Task statement: The answer is the exact text of every line from the one that contains "Viewport: 1390px width, 786px" to the final line of the entries below, with pictures left out.

Excerpted records:

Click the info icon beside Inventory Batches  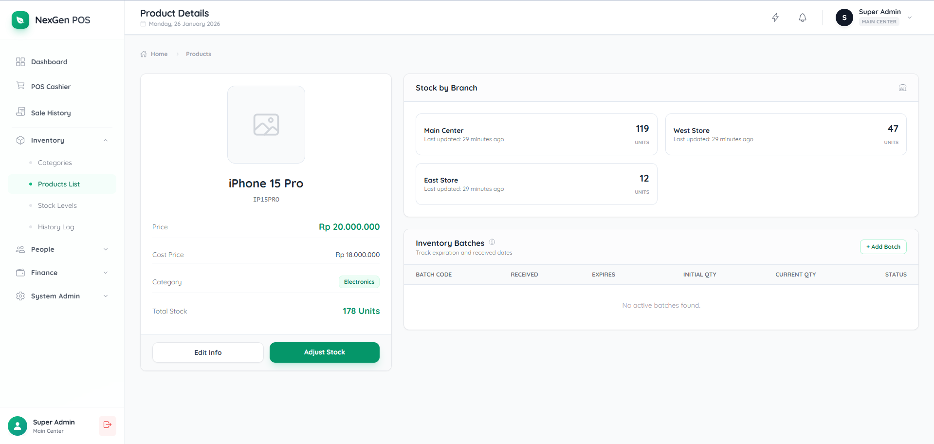point(492,241)
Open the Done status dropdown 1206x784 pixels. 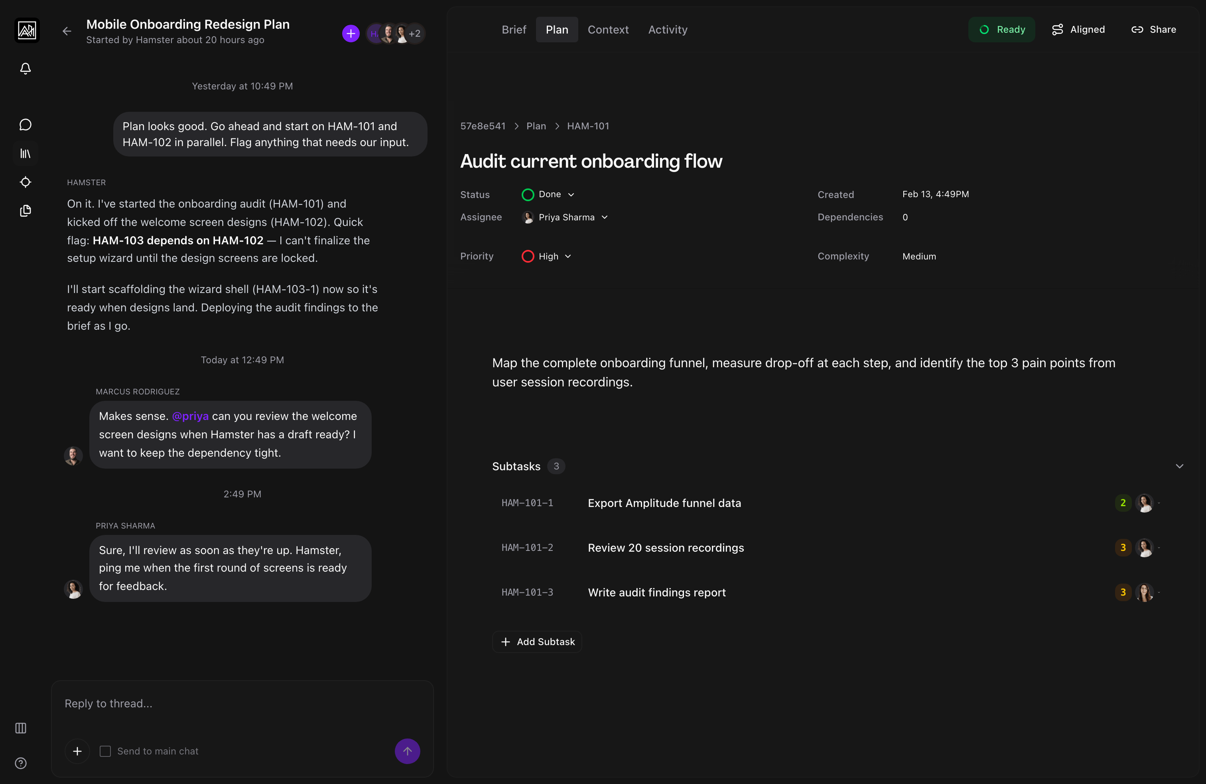pyautogui.click(x=549, y=194)
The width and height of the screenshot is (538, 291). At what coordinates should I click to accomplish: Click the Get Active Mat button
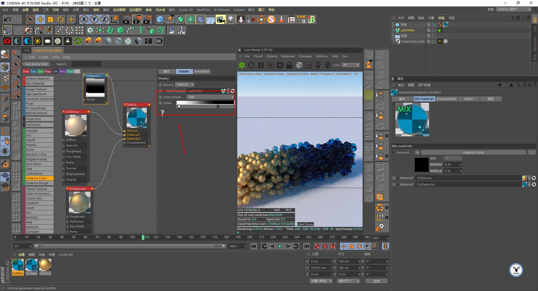point(36,64)
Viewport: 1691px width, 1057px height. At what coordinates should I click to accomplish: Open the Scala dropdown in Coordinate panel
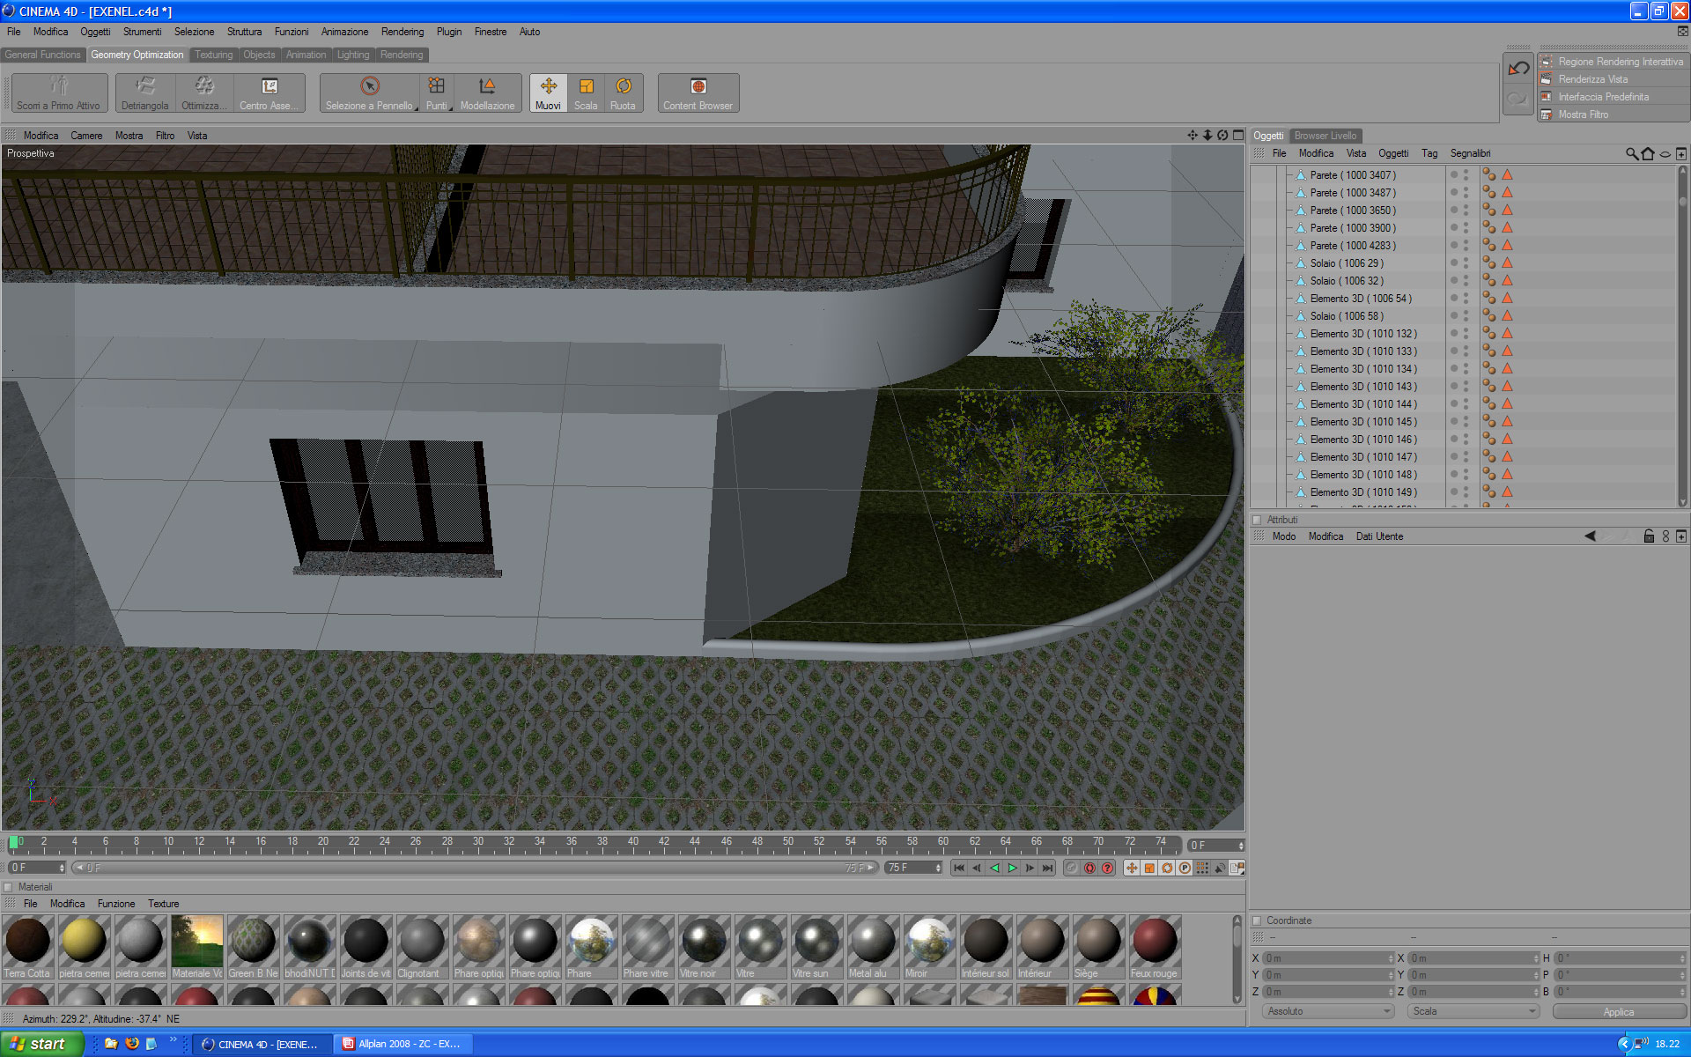tap(1473, 1011)
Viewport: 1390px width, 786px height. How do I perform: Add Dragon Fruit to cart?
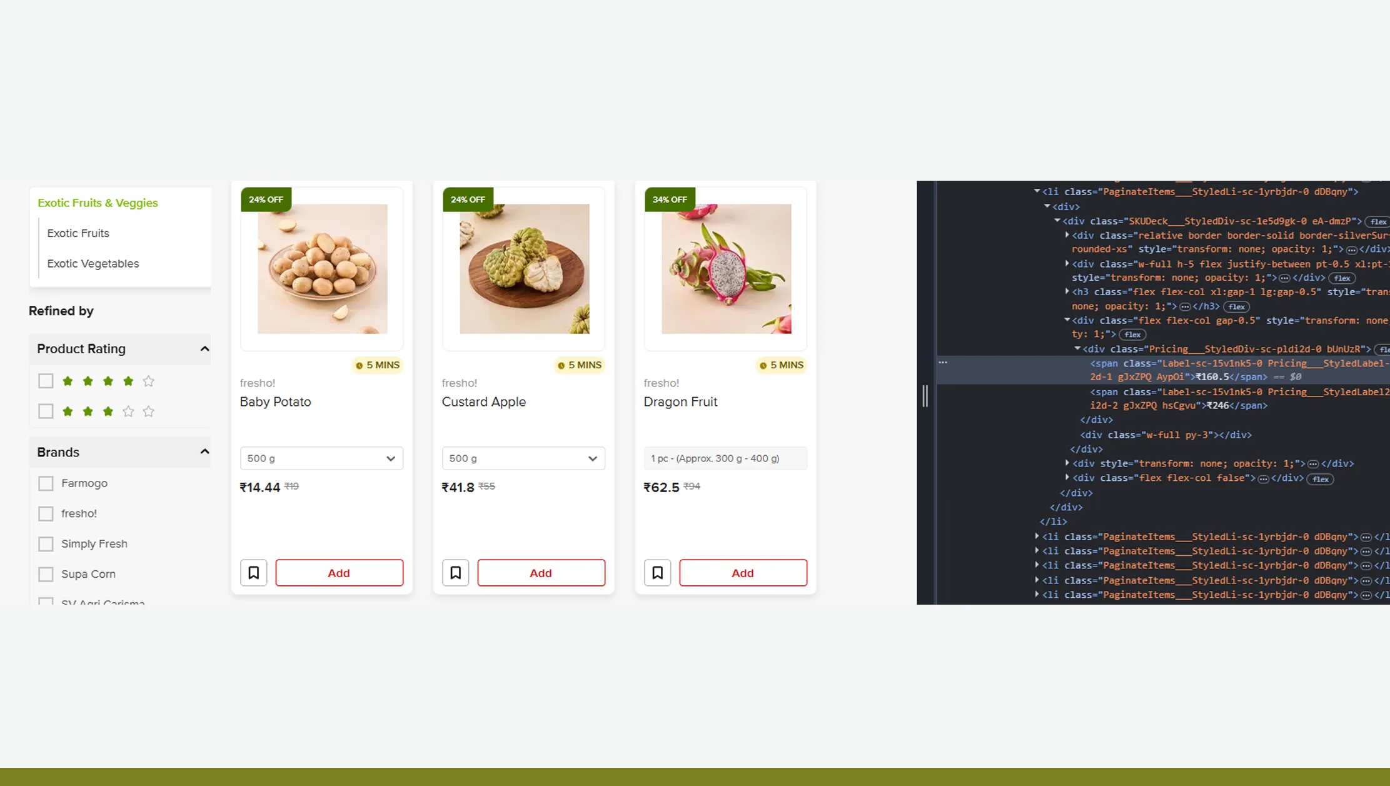pos(742,572)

Reply:
Viewport: 1390px width, 786px height. How do I perform: Add Dragon Fruit to cart?
pos(742,572)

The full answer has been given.